__SOURCE RECORDS__

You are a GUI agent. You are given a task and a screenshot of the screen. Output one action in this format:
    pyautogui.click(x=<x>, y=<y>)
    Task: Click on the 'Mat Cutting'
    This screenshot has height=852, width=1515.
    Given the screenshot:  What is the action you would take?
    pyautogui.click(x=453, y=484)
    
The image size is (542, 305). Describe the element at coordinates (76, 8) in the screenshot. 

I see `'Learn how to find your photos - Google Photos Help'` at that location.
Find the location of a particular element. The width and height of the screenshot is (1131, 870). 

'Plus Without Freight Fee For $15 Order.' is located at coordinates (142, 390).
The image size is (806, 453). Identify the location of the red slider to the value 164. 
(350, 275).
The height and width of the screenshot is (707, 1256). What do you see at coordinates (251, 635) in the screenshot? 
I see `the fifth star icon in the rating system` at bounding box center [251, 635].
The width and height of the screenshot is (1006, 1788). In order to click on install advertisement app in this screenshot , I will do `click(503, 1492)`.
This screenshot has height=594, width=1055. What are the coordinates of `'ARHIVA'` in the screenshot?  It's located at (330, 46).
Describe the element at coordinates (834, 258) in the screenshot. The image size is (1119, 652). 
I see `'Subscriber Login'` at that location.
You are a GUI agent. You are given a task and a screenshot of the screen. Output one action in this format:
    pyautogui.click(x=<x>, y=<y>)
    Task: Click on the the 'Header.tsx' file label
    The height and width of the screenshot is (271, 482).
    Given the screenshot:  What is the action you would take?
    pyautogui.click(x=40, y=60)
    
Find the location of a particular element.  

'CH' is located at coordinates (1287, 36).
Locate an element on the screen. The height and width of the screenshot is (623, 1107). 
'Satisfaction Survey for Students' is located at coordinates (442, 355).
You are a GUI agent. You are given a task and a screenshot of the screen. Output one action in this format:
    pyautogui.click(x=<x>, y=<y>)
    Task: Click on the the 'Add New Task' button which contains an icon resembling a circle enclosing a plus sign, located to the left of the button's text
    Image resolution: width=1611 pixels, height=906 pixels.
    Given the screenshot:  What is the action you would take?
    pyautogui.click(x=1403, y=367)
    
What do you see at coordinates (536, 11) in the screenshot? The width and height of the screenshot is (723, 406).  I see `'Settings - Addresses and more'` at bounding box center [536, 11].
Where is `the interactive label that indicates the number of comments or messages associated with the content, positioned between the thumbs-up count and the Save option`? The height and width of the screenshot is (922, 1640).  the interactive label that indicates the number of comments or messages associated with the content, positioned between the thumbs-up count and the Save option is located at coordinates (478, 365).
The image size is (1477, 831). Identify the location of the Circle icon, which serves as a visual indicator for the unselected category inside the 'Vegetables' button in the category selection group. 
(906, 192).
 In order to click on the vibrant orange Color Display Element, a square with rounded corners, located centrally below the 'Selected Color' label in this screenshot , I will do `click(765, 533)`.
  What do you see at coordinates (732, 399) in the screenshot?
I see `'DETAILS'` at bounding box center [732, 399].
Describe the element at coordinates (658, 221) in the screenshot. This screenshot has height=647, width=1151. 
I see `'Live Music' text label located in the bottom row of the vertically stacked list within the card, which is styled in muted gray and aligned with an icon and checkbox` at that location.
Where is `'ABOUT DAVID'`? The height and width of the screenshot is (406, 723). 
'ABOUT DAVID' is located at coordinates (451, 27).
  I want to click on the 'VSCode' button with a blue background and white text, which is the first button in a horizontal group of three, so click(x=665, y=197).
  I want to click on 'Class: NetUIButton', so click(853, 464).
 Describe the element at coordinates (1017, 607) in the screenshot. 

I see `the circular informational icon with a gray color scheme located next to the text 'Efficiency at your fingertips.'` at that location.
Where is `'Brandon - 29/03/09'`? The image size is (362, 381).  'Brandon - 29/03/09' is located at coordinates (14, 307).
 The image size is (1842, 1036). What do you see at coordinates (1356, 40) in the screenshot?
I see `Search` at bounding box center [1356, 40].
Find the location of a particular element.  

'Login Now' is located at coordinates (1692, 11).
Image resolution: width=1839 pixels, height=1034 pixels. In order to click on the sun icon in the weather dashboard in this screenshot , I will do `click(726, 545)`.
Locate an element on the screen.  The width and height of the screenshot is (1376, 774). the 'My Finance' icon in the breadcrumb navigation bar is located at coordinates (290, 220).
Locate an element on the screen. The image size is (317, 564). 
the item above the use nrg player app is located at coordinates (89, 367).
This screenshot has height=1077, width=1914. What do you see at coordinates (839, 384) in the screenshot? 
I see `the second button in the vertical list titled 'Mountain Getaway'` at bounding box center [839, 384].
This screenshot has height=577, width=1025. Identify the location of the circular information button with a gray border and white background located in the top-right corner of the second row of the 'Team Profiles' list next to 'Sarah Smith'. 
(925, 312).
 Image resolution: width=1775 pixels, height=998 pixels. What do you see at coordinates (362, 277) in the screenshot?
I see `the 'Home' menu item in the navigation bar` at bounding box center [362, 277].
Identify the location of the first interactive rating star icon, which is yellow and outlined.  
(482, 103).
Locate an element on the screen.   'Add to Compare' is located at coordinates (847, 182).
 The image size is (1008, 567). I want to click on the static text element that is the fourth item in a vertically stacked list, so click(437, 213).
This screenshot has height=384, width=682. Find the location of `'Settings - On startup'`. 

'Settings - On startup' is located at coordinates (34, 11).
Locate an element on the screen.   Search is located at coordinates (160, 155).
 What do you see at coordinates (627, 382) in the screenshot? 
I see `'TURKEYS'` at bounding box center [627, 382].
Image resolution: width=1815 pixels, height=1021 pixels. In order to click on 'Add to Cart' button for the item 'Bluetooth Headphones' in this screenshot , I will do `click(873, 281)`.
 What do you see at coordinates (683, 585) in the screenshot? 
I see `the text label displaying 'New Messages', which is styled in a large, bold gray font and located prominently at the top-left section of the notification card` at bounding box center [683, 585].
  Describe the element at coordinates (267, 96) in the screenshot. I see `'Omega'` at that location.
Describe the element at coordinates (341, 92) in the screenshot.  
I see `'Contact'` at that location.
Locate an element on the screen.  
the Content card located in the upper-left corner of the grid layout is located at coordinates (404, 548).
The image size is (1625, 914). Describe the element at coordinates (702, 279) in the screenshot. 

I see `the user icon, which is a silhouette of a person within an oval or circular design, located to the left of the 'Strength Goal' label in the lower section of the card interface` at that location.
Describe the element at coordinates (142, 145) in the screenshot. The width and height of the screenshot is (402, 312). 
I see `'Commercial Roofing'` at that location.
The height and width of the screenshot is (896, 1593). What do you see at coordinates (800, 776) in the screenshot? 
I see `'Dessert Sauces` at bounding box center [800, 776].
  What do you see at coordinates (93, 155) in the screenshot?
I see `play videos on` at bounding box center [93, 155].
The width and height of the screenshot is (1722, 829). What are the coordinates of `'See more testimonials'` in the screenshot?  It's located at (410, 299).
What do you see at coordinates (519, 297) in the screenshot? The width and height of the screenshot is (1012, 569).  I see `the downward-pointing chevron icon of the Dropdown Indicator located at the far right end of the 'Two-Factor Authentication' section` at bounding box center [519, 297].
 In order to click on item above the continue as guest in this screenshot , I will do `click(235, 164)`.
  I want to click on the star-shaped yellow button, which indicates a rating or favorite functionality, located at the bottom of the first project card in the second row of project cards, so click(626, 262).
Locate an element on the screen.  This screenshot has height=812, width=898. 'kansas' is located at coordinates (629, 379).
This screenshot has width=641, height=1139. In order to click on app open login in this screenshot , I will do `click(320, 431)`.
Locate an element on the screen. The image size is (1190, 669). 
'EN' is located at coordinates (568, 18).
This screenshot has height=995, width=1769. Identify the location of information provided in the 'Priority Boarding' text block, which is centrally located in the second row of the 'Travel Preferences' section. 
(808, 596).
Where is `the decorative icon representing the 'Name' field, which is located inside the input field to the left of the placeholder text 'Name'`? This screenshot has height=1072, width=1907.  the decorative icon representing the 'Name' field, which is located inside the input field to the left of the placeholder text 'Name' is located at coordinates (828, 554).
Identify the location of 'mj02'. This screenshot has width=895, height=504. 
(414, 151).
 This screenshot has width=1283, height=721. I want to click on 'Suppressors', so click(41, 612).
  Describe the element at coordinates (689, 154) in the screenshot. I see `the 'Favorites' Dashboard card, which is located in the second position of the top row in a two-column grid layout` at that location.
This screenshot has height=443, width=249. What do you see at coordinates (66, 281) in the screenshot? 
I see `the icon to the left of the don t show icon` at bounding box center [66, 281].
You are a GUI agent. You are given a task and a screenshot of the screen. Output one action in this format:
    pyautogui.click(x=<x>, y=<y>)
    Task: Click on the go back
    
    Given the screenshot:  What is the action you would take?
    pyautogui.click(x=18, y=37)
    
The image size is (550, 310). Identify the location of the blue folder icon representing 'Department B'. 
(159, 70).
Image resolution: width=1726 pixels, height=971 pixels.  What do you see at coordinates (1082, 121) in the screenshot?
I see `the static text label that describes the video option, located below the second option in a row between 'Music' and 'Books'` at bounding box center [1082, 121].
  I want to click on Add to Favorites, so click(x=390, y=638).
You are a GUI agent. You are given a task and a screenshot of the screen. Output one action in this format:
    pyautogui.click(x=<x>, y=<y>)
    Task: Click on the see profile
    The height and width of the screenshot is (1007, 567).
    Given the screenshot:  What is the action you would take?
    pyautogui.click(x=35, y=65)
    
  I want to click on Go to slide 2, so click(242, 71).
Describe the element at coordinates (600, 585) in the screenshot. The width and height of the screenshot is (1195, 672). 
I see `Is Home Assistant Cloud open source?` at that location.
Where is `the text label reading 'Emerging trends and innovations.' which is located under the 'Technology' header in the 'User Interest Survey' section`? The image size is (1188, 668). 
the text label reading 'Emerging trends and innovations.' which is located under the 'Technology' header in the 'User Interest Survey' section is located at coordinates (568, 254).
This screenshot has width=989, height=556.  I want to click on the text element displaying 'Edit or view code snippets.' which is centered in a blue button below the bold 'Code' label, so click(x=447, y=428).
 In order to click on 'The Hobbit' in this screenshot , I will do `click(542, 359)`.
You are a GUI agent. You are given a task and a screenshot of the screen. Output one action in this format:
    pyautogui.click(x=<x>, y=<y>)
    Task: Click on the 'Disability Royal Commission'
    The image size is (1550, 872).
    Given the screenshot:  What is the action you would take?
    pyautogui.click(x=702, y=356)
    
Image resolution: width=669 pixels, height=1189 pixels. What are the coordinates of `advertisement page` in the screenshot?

__TASK TO CARRY OUT__
Copy out the part of the listing above that starts with the line containing "The image size is (550, 310)." and ends with the line containing "I want to click on Add", including both of those lines, with every character unchanged.

__TASK ANSWER__
The image size is (550, 310). Identify the location of the blue folder icon representing 'Department B'. 
(159, 70).
Image resolution: width=1726 pixels, height=971 pixels.  What do you see at coordinates (1082, 121) in the screenshot?
I see `the static text label that describes the video option, located below the second option in a row between 'Music' and 'Books'` at bounding box center [1082, 121].
  I want to click on Add to Favorites, so click(x=390, y=638).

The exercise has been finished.